> [WHAT TO DO]
Please answer these from the article on how to succeed at anything:
1. About how many times has the writer read the Napoleon Hill book recommended in the article?
2. How many of the world's most successful people did Hill study for The Law of Success?
3. According to the writer's grandfather, what could nothing match?

> [PAGE TEXT]

How to Succeed at Anything, self help article by Bill Harris
Happiness and wellbeing personal development article about self help, happiness, personal development, self growth. size=1>
Self Help Happiness article:
For many years I’ve been noticing how stuck many people feel about their inability to manifest the results they want in their life.
Sometimes it is basic security, money, things that eludes us. Sometimes it’s a loving relationship. Sometimes it is the development of a skill.
Or, it could be the healing of past trauma. Very often, we feel discouraged about our inability to manifest these things in our life, even to the point of negating whole idea of wanting or achieving things.
Sometimes people get so discouraged they decide it’s wrong, not spiritual, not “good,” to want things, to achieve, or to create big things in their life.
I’ve decided to do something about it.
I have to admit one of the big thrills of my life is manifesting whatever it is I want to create in the world.
At first this was mostly around what I wanted for myself, but as I’ve become more successful it has swung around more and more to being about what I can do for others.
I have a burning desire to help others experience the incomparable thrill of creating something in the world and seeing it work. Until you have done this (in my opinion) you are only half alive. Some call it self-actualization.
I remember my grandfather (a very brilliant self-made man) telling me that nothing could match the feeling of making your own money, creating your own success, and that being given money or things did not bring the satisfaction of creating them for yourself.
I thought he was nuts, of course. “Just give it to me,” I thought. “I don’t care how I get it. I just want it.”
I now know he was right. Part of what he was saying was that the having is great, but the real thrill is in the creating.
It’s nice to have money and things, but (as they say) things don’t create happiness (though they do make unhappiness easier to bear).
Ultimately, the knowledge that you have to power to manifest whatever you need brings not only satisfaction, but a solid sense of security.
The truth is, most people have never been taught how to achieve what they want. It isn’t taught in schools, and few parents teach it to their children (probably because few know how to do it themselves).
There are many wonderful books about it (I highly recommend Think and Growth Rich by Napoleon Hill, which I have read about 40 times over the years), but to really learn how to manifest what you want in the world it helps to have some coaching and feedback from someone who has done it and knows the rules.
Hill studied achievers (the top people in the world in his day) for over 20 years before publishing his first work on the subject, a 12-volume set called The Law of Success based on extensive interviews with and study of 620 of the world’s most successful people.
One thing Hill discovered (this always fascinated me) was that a measly 2% of people really knew where they wanted to go and then did what it took to get there. 98% let circumstances dictate how and where their life went!
How, then, can you be part of the 2%? I’ve decided to teach you how to do it — if you want to — and how to experience the absolute thrill of being a creator of whatever it is you want to create. This is your chance to do good for yourself, and then to spread it around to others.

> [DATA SUPPLIED]

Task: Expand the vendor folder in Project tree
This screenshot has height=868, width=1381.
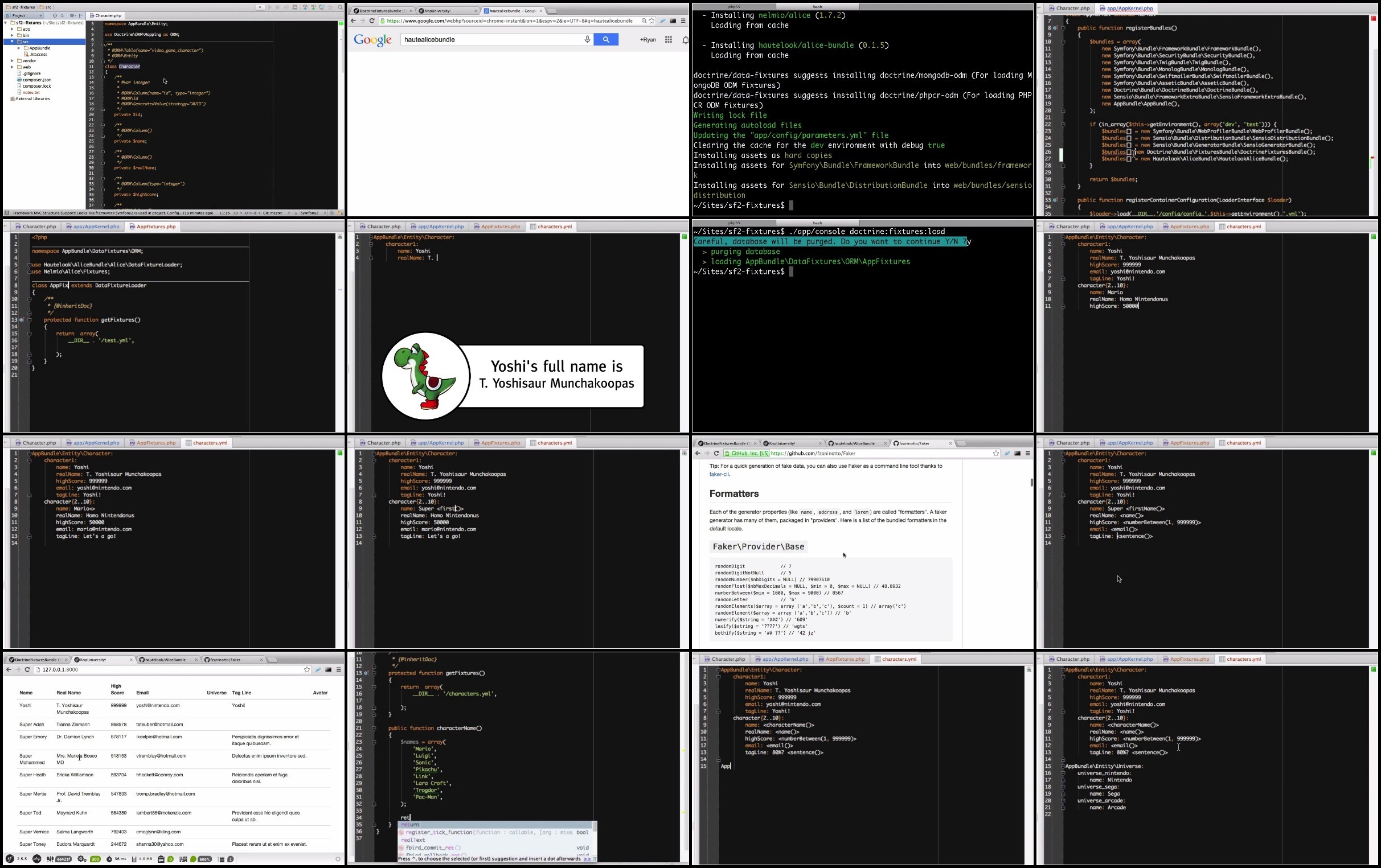Action: [x=12, y=61]
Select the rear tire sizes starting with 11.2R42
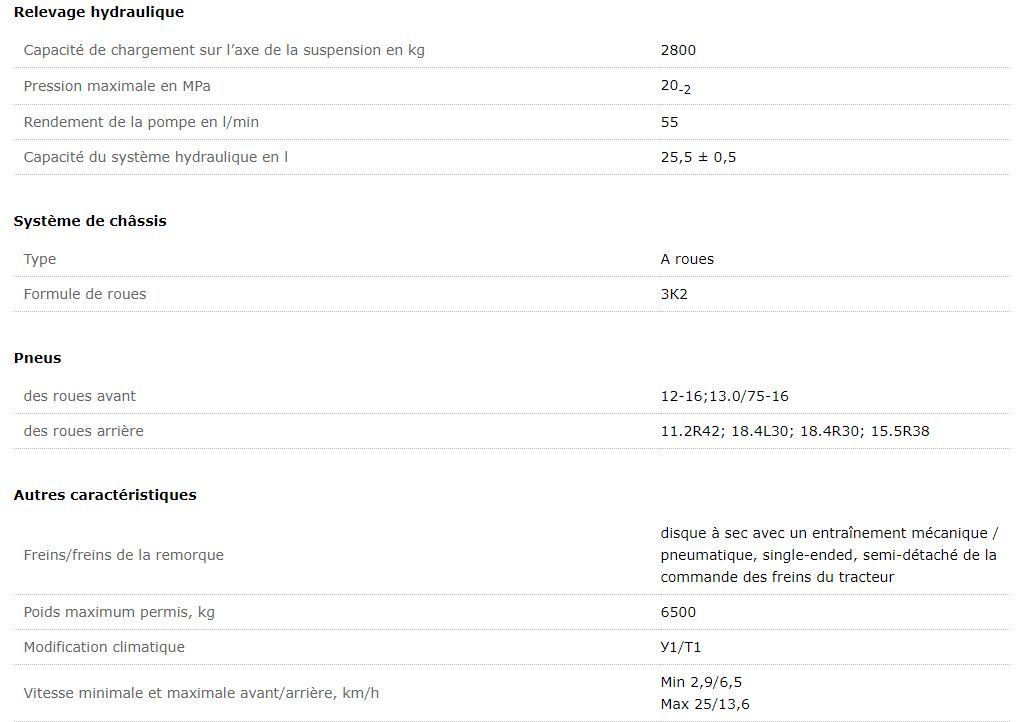The image size is (1032, 722). click(797, 431)
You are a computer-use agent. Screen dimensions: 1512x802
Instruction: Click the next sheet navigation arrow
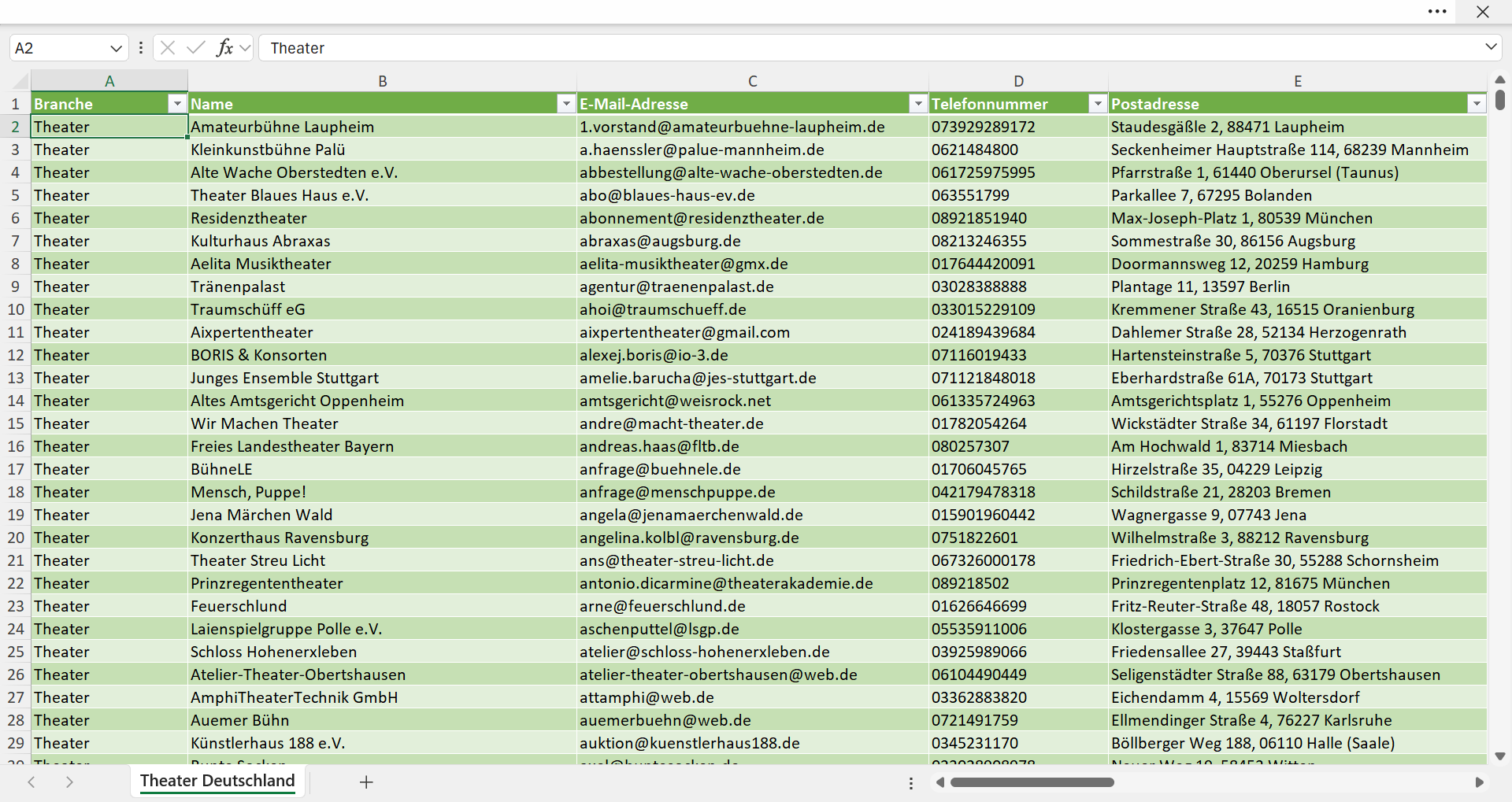pyautogui.click(x=69, y=782)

> [EXERCISE RESPONSE]
1. About 40 times.
2. 620.
3. The feeling of making your own money and creating your own success.